36112,
07
March
2022
|
10:27 AM
America/Chicago

'Ninety-Nines' Pioneer Flew for CAP During Wartime

The_Ninety-Nines_Logo_2017In observation of Women of Aviation Week, Civil Air Patrol honors Cecil “Teddy” Kenyon, who flew for CAP during World War II after becoming one of the first members of “the Ninety-Nines.” Established in 1929 by 99 women pilots, members of the Ninety-Nines Inc., International Organization of Women Pilots, promote advancement of aviation through education and scholarships. 

CAP’s national artist, Maj.
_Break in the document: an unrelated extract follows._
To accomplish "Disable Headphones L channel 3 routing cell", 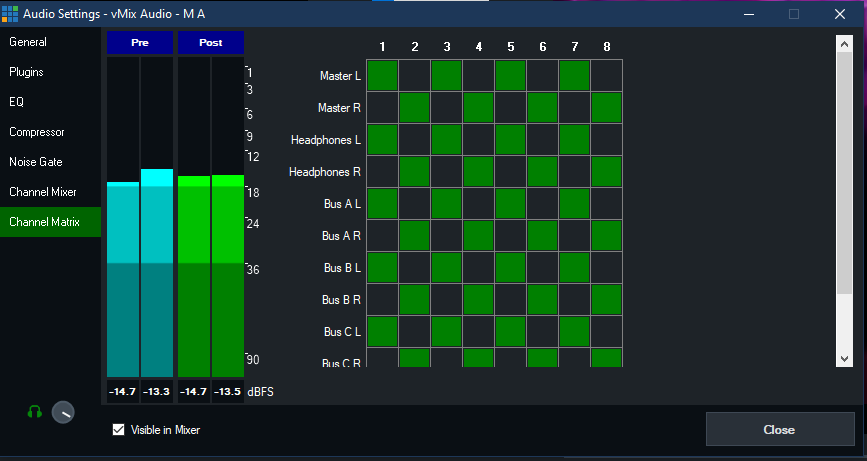I will [447, 140].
Ron Finger, has depicted one of the historic aircraft Kenyon flew during the early years of Civil Air Patrol. 
 

Cecil "Teddy" Kenyon

Cecil “Teddy” Kenyon (1905-1985) had already been a pilot more than a dozen years when she began flying for Civil Air Patrol in the early 1940s.

She was taught to fly by her husband, Ted Kenyon, a pilot for Colonial Airlines, in 1929. She received her pilot certificate after 10 hours of instruction and took to the air.
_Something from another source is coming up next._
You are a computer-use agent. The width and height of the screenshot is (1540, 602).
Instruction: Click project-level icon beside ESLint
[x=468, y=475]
In 1933 she won the National Sportsman Flying Championship at Roosevelt Field, New York, besting a field of 28 men and 11 women. 
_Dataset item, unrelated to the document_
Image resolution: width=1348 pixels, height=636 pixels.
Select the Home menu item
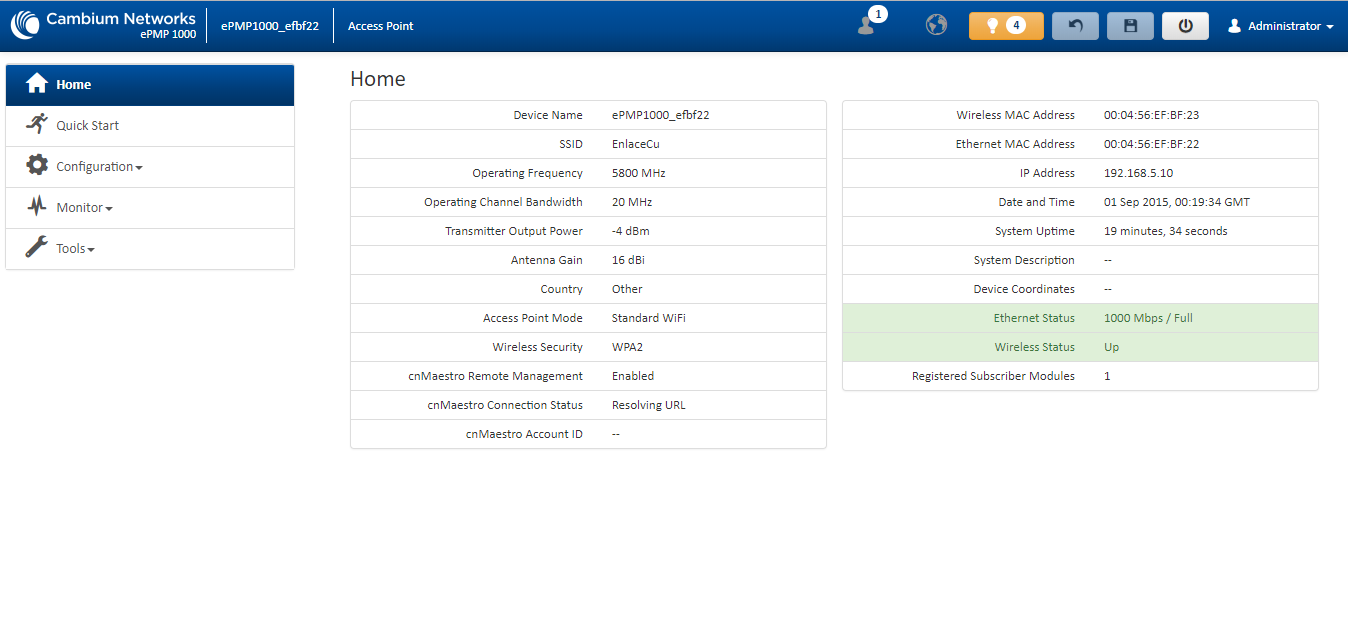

While flying for Civil Air Patrol during World War II, she joined fellow women aviators Barbara Kibbee Jayne and Elizabeth Hooker as production test pilots for Grumman Aircraft in Long Island, New York.

They test-flew new planes right off the assembly line, putting the aircraft through dives, slow rolls, and snap rolls. The pilots made notes on each aircraft's speed, balance, motor performance, and landing gear, submitting a "crab" list of things that weren't right.

Every plane received two or  three test flights from 15-20 minutes before delivery to the U.S. Navy. 

The women were testing the most advanced aircraft being produced: TBF Avenger torpedo bombers, F4F Wildcats, and F6F Hellcats, flying up to 400 mph. They worked 10-hour shifts for up to eight test flights each day.

Kenyon is estimated to have completed 4,000 takeoffs and landings by the end of the war, with the landing field at Grumman one of the busiest in the U.S. 

As was the case with many women on the home front, Kenyon’s work ended when the war did. She kept flying, however, receiving her helicopter certificate in 1960 and remaining an active pilot well into her 70s. 

The Luscombe 8-C, NC25285, was one of the models Kenyon flew as a CAP courier aircraft. The sporty “Silvaire” was introduced in 1941 with a 75-horsepower fuel-injected Continental engine.

 CAP’s World War II-era fleet included more than 100 Luscombe 8s.